*** STORED DATA Section Begins ***

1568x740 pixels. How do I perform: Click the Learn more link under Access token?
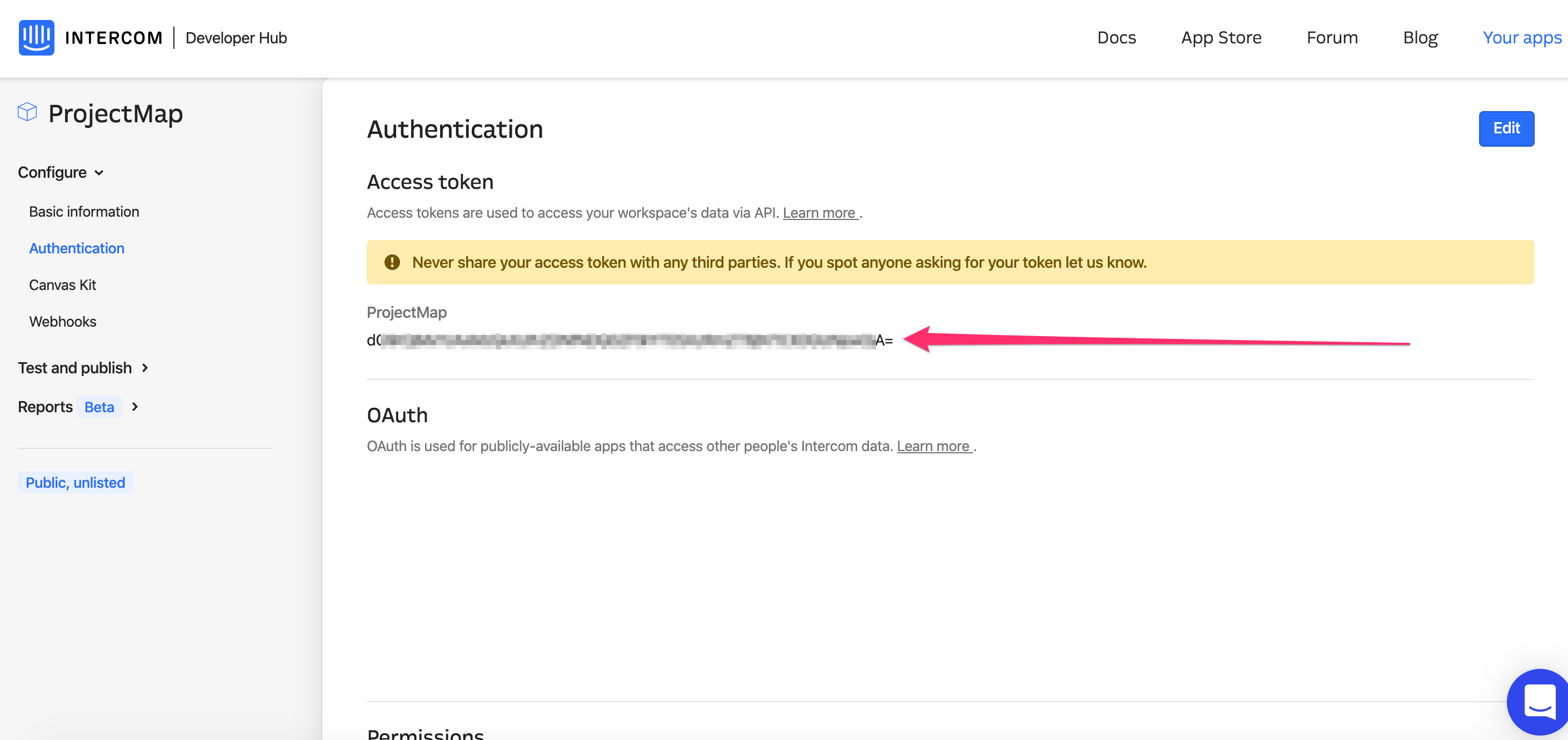point(820,212)
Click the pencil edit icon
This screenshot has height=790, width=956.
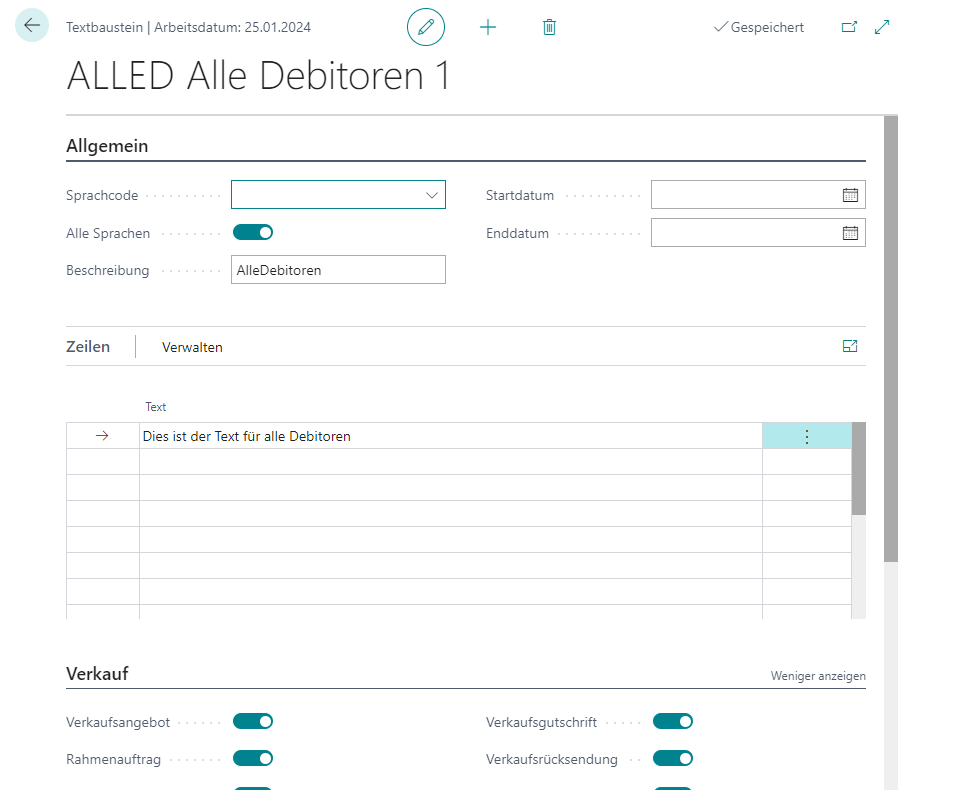[426, 27]
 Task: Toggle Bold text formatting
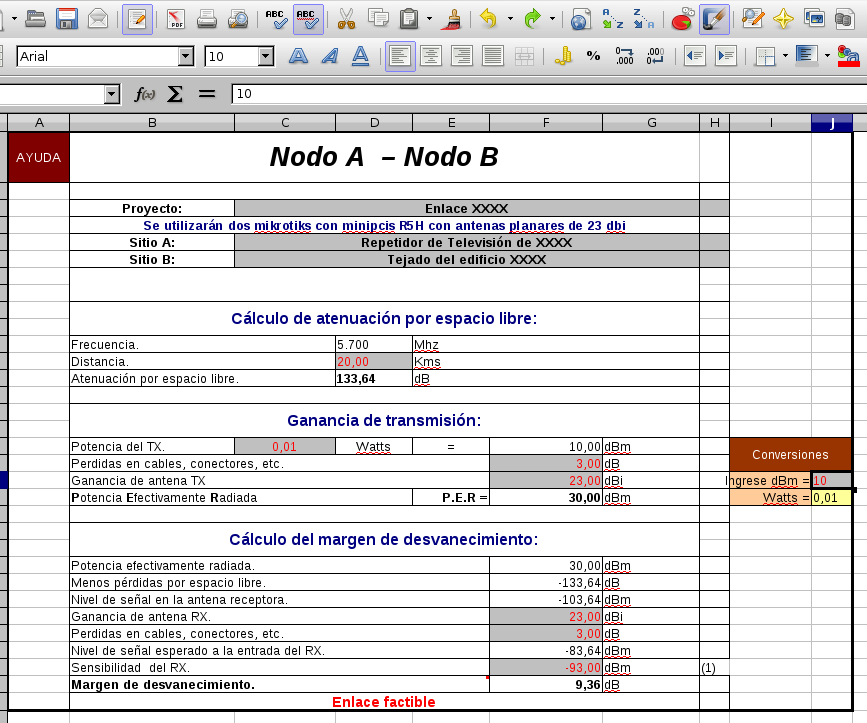pyautogui.click(x=298, y=57)
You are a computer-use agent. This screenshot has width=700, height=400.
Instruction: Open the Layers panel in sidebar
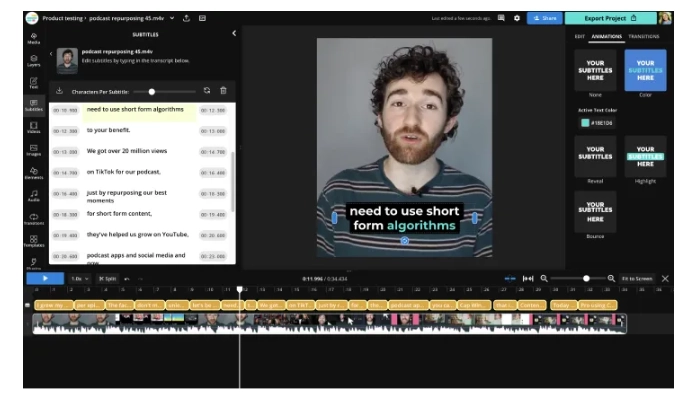click(34, 61)
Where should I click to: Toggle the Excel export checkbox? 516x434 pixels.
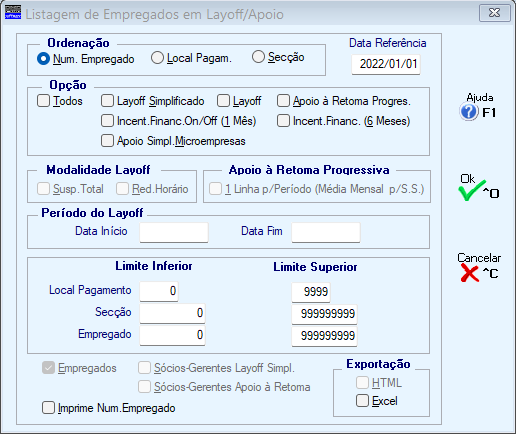pyautogui.click(x=362, y=401)
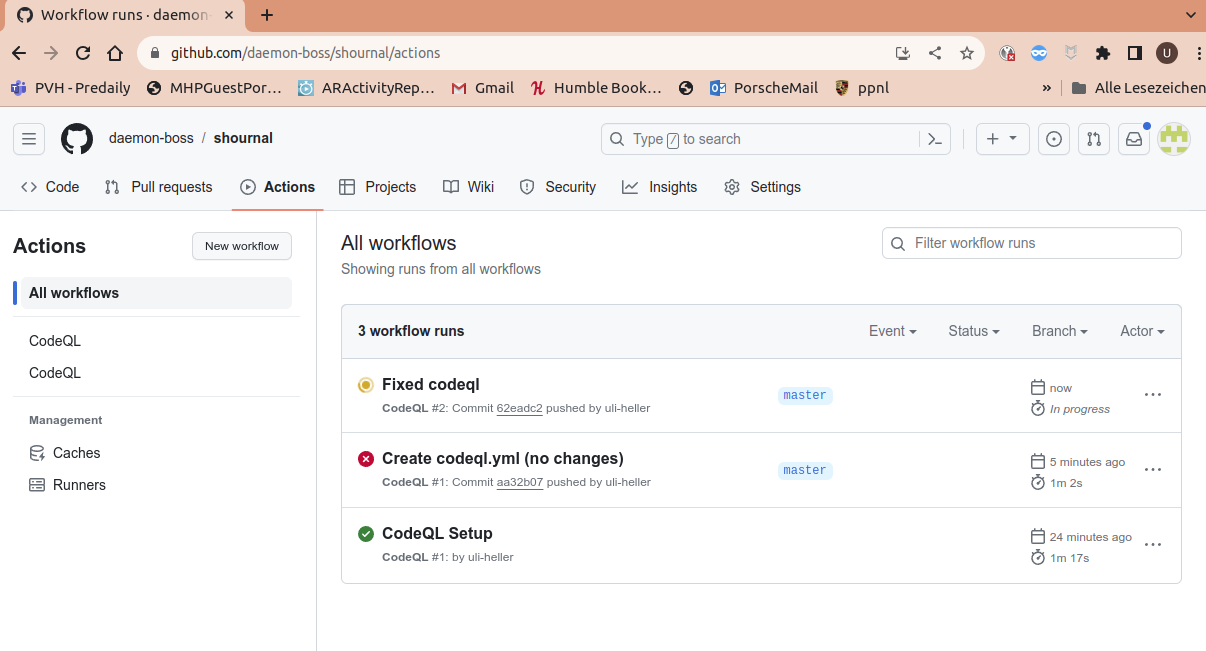Open the Actor filter dropdown
The width and height of the screenshot is (1206, 651).
pyautogui.click(x=1141, y=331)
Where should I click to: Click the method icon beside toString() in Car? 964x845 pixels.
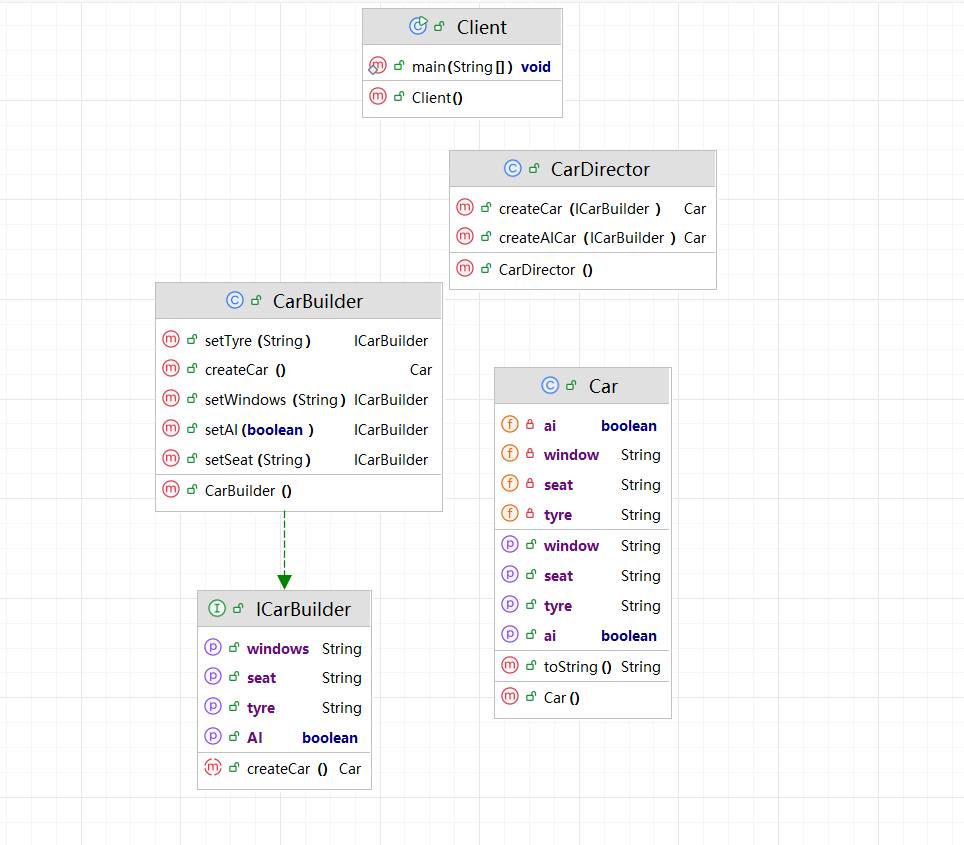point(509,666)
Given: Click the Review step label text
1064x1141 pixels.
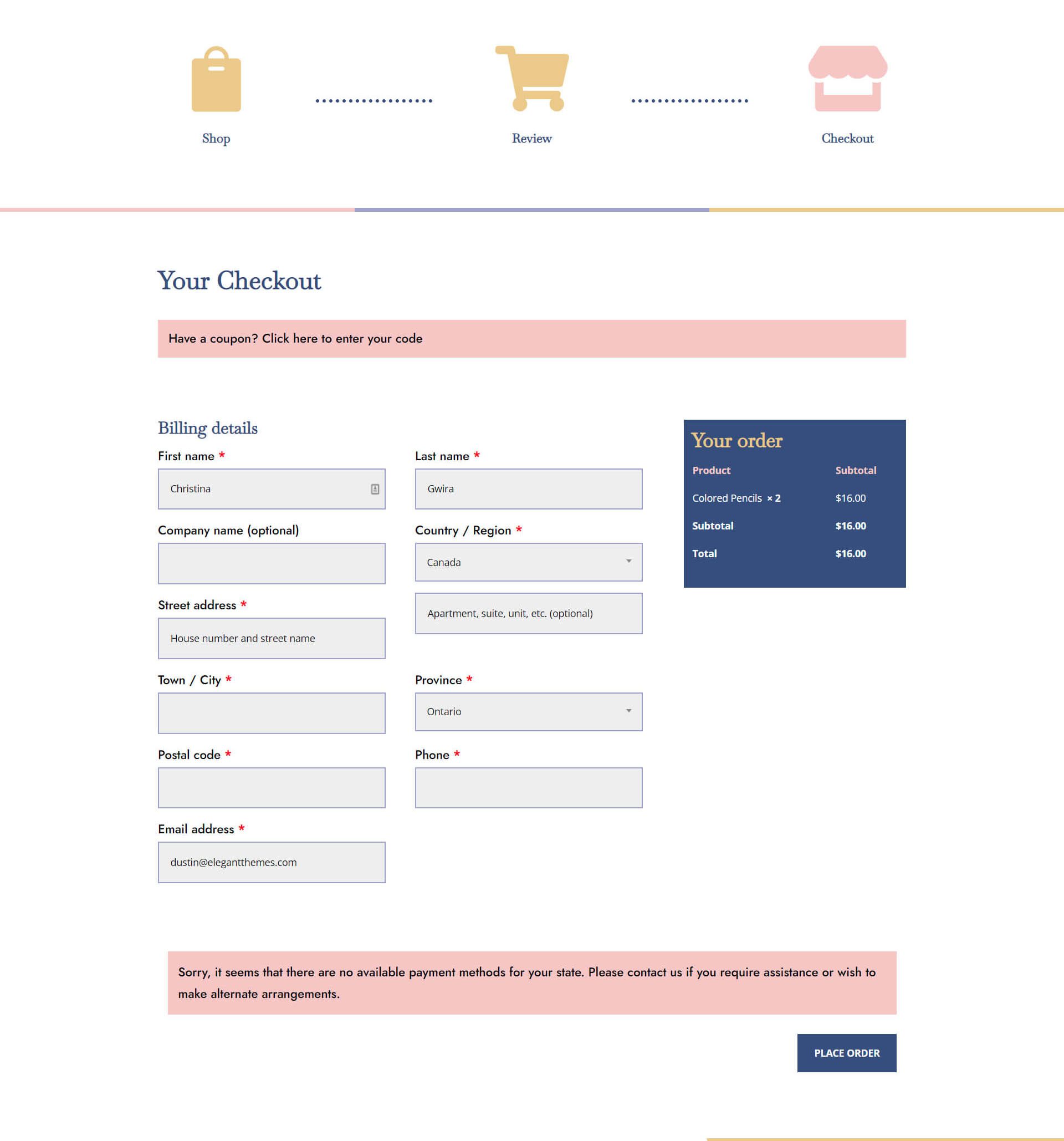Looking at the screenshot, I should click(x=531, y=137).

*** STORED DATA Section Ends ***

All entries must come back exactly as written, though without their pictures.

--- EXPECTED OUTPUT ---
1568x740 pixels. How do I perform: Click the Learn more link under Access token?
point(820,212)
Click the pencil edit icon
This screenshot has height=790, width=956.
[426, 27]
 Task: Toggle Bold text formatting
pyautogui.click(x=298, y=57)
You are a computer-use agent. This screenshot has width=700, height=400.
Instruction: Open the Layers panel in sidebar
click(34, 61)
Where should I click to: Toggle the Excel export checkbox? 516x434 pixels.
pyautogui.click(x=362, y=401)
Open the Actor filter dropdown
The width and height of the screenshot is (1206, 651).
pyautogui.click(x=1141, y=331)
Where should I click to: Click the method icon beside toString() in Car? 964x845 pixels.
point(509,666)
Given: Click the Review step label text
1064x1141 pixels.
Looking at the screenshot, I should click(x=531, y=137).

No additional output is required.